Immunoassay, kompetitiver

LIA

competitive immunoassay

Entweder das Antigen (oder Hapten) der Probe konkurriert mit einem Tracer-markierten Antigen um die im Unterschuss an der festen Phase immobilisierten Antikörper, oder das Antigen (oder Hapten) an die feste Phase gebunden konkurriert mit flüssigem Probenantigen (oder Hapten) um die Bindungsstellen des markierten (zunächst) in der Flüssigphase befindlichen Antikörpers (mit weniger Bindungsstellen als die Antigene insgesamt). An die Bildung der Immunkomplexe schließt sich die Trennung von Antikörper (Antigen) gebundenen Tracermolekülen von nicht im Immunkomplex gebundenen Tracer (Waschzyklus) und die Detektionsreaktion an.

Ist ein heterogener Immunoassay (Immunoassay, heterogener), abgeleitet von Radioimmunoassay, bei dem die Antigenmoleküle der Probe (z. B. Insulin) mit radioaktiv markiertem Antigen (immer gleicher Konzentration) um die im Unterschuss an der Röhrchenwand fixierten Antikörpermoleküle konkurrieren. Ersetzt man die radioaktive Markierung durch ein Enzym, so liegt ein Enzymimmunoassay (EIA) vor, desgleichen kann die Markierung auch mit Fluoreszenzfarbstoffen (FIA) oder Luminogenen (LIA) erfolgen. Die Eichkurve ist abfallend, d. h., die niedrigste Konzentration des Analyten bringt das höchste Signal.
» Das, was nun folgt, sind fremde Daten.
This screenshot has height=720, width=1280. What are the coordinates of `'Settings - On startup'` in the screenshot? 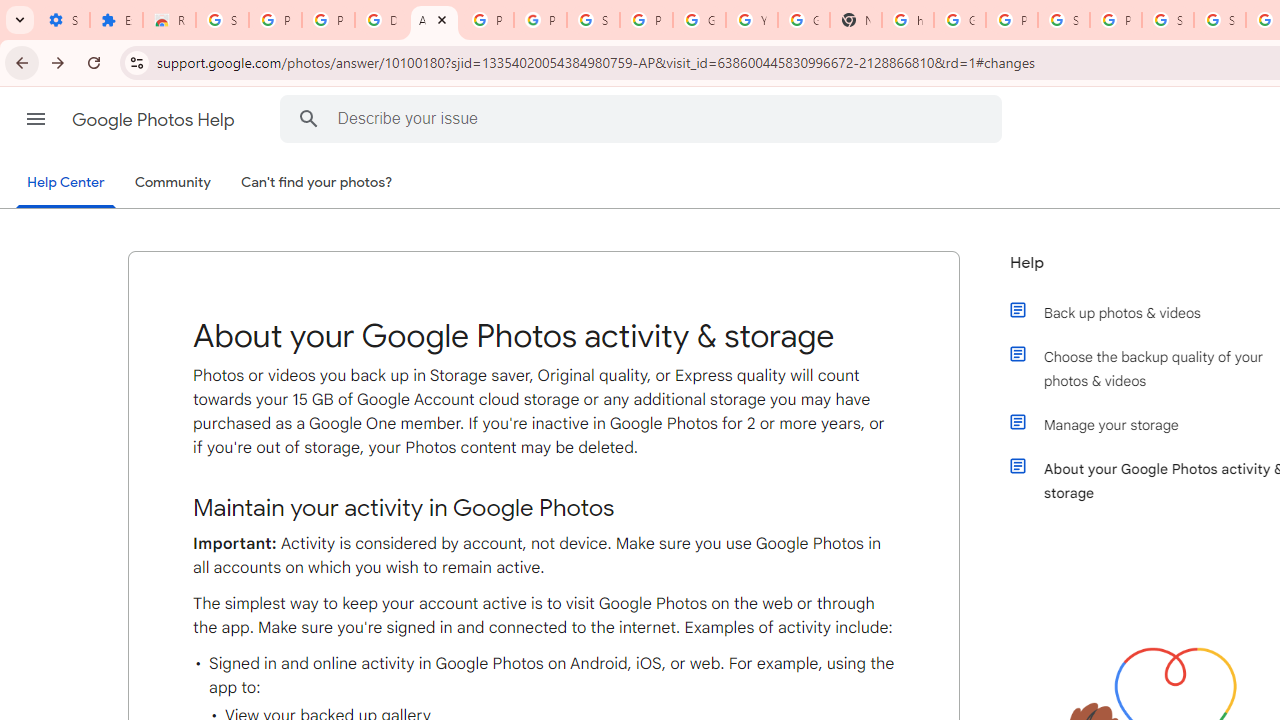 It's located at (63, 20).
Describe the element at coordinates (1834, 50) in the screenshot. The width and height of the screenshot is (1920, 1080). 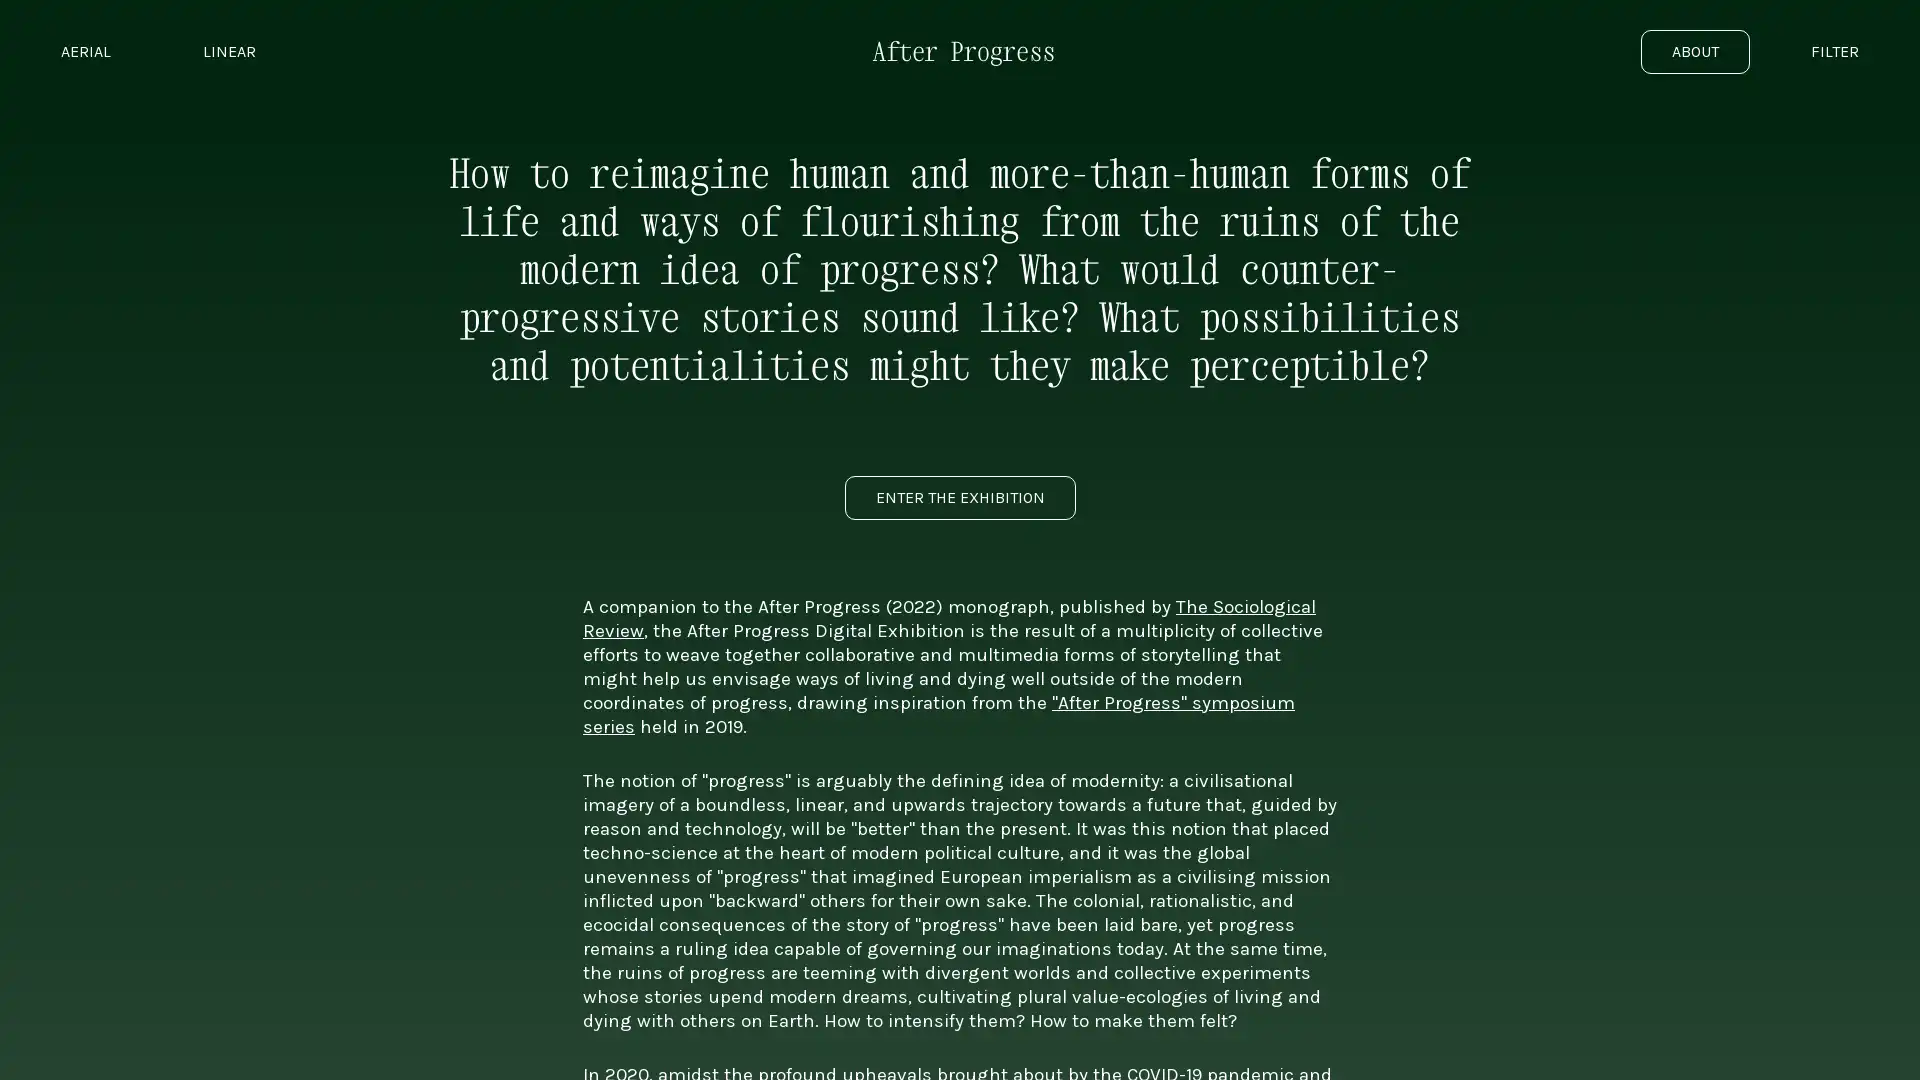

In der Regel stellt man die Bindungskapazität des Antikörpers so ein, dass maximal 50 % des markierten Antigens gebunden werden.

In einer anderen Form wird das Antigen oder Hapten (hier über ein Trägerprotein) an die Röhrchenwand gebunden. Das Probenantigen (Hapten) konkurriert mit dem fixierten Antigen um die konstanten, im Unterschuss vorliegenden Bindungsstellen des markierten Antikörpers. Der Vorteil ist, dass unspezifische Antikörper weniger an das fixierte Antigen als an den fixierten Antikörper binden (z. B. Rheumafaktoren), damit keine Blockierung.

Die früher (beim Radioimmunoassay) übliche unspezifische Abtrennung markierter Immunkomplexe mit Aktivkohle oder die spezifische Abtrennung mit einem zweiten Antikörper unter Beschleunigung mit PEG wurden weitgehend durch die Solid-Phase-Methode ersetzt. Eine Möglichkeit der Trennung von gebundenen und ungebundenen Tracer-Molekülen (wenn keine fixierten Antikörper/Antigene eingesetzt wurden) besteht in einer Auftrennung des Reaktionsgemisches mittels Hochleistungs-Flüssigkeitschromatographie (HPLC) oder Kapillarelektrophorese. Es erfolgt dann die getrennte Detektion beider Komponenten (Prä-Column-Immunoassay). HPLC-Methoden sind andererseits geeignet, eine Vorreinigung und Konzentration des Analyten vor dem Immunoassay durchzuführen (z. B. bei Spurenanalyten, Entfernung von Metaboliten bzw. kreuzreagierenden Substanzen – Post-Column-Immunoassay).